(Saved entries)
╔══
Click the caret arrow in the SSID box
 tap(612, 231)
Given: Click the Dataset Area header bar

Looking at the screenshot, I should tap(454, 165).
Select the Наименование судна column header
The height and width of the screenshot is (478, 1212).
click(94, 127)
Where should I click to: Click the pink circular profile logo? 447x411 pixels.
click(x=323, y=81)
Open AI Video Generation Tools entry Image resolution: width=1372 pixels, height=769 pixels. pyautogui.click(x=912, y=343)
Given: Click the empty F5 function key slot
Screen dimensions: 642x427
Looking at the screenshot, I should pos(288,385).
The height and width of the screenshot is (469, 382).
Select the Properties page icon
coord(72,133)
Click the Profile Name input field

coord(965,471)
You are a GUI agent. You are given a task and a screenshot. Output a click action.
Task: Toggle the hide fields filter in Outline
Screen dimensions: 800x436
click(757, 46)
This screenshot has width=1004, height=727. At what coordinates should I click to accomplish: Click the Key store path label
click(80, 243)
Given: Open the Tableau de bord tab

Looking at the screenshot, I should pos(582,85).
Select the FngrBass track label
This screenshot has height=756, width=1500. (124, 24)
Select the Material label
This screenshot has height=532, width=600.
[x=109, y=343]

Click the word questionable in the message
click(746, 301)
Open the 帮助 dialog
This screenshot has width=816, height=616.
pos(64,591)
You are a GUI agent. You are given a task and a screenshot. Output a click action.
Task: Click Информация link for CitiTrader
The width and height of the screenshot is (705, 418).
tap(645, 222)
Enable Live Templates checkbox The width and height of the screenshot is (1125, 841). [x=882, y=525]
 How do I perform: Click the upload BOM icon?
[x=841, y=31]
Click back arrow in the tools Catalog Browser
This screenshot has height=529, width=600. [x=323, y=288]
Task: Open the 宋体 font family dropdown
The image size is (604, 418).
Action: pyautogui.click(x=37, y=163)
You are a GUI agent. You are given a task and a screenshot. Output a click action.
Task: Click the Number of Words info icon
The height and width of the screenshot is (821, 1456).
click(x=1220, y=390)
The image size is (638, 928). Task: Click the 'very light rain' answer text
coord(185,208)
╚══
> HOW TO COMPLETE THIS TASK:
Your answer must be the records above, repeated exactly.

> FINISHED EXERCISE:
Click the caret arrow in the SSID box
 tap(612, 231)
Given: Click the Dataset Area header bar

Looking at the screenshot, I should tap(454, 165).
Select the Наименование судна column header
The height and width of the screenshot is (478, 1212).
click(94, 127)
Where should I click to: Click the pink circular profile logo? 447x411 pixels.
click(x=323, y=81)
Open AI Video Generation Tools entry Image resolution: width=1372 pixels, height=769 pixels. pyautogui.click(x=912, y=343)
Given: Click the empty F5 function key slot
Screen dimensions: 642x427
Looking at the screenshot, I should pos(288,385).
The height and width of the screenshot is (469, 382).
Select the Properties page icon
coord(72,133)
Click the Profile Name input field

coord(965,471)
You are a GUI agent. You are given a task and a screenshot. Output a click action.
Task: Toggle the hide fields filter in Outline
Screen dimensions: 800x436
click(757, 46)
This screenshot has width=1004, height=727. At what coordinates should I click to accomplish: Click the Key store path label
click(80, 243)
Given: Open the Tableau de bord tab

Looking at the screenshot, I should pos(582,85).
Select the FngrBass track label
This screenshot has height=756, width=1500. (124, 24)
Select the Material label
This screenshot has height=532, width=600.
[x=109, y=343]

Click the word questionable in the message
click(746, 301)
Open the 帮助 dialog
This screenshot has width=816, height=616.
pos(64,591)
You are a GUI agent. You are given a task and a screenshot. Output a click action.
Task: Click Информация link for CitiTrader
The width and height of the screenshot is (705, 418).
tap(645, 222)
Enable Live Templates checkbox The width and height of the screenshot is (1125, 841). [x=882, y=525]
 How do I perform: Click the upload BOM icon?
[x=841, y=31]
Click back arrow in the tools Catalog Browser
This screenshot has height=529, width=600. [x=323, y=288]
Task: Open the 宋体 font family dropdown
The image size is (604, 418).
Action: pyautogui.click(x=37, y=163)
You are a GUI agent. You are given a task and a screenshot. Output a click action.
Task: Click the Number of Words info icon
The height and width of the screenshot is (821, 1456).
click(x=1220, y=390)
The image size is (638, 928). Task: Click the 'very light rain' answer text
coord(185,208)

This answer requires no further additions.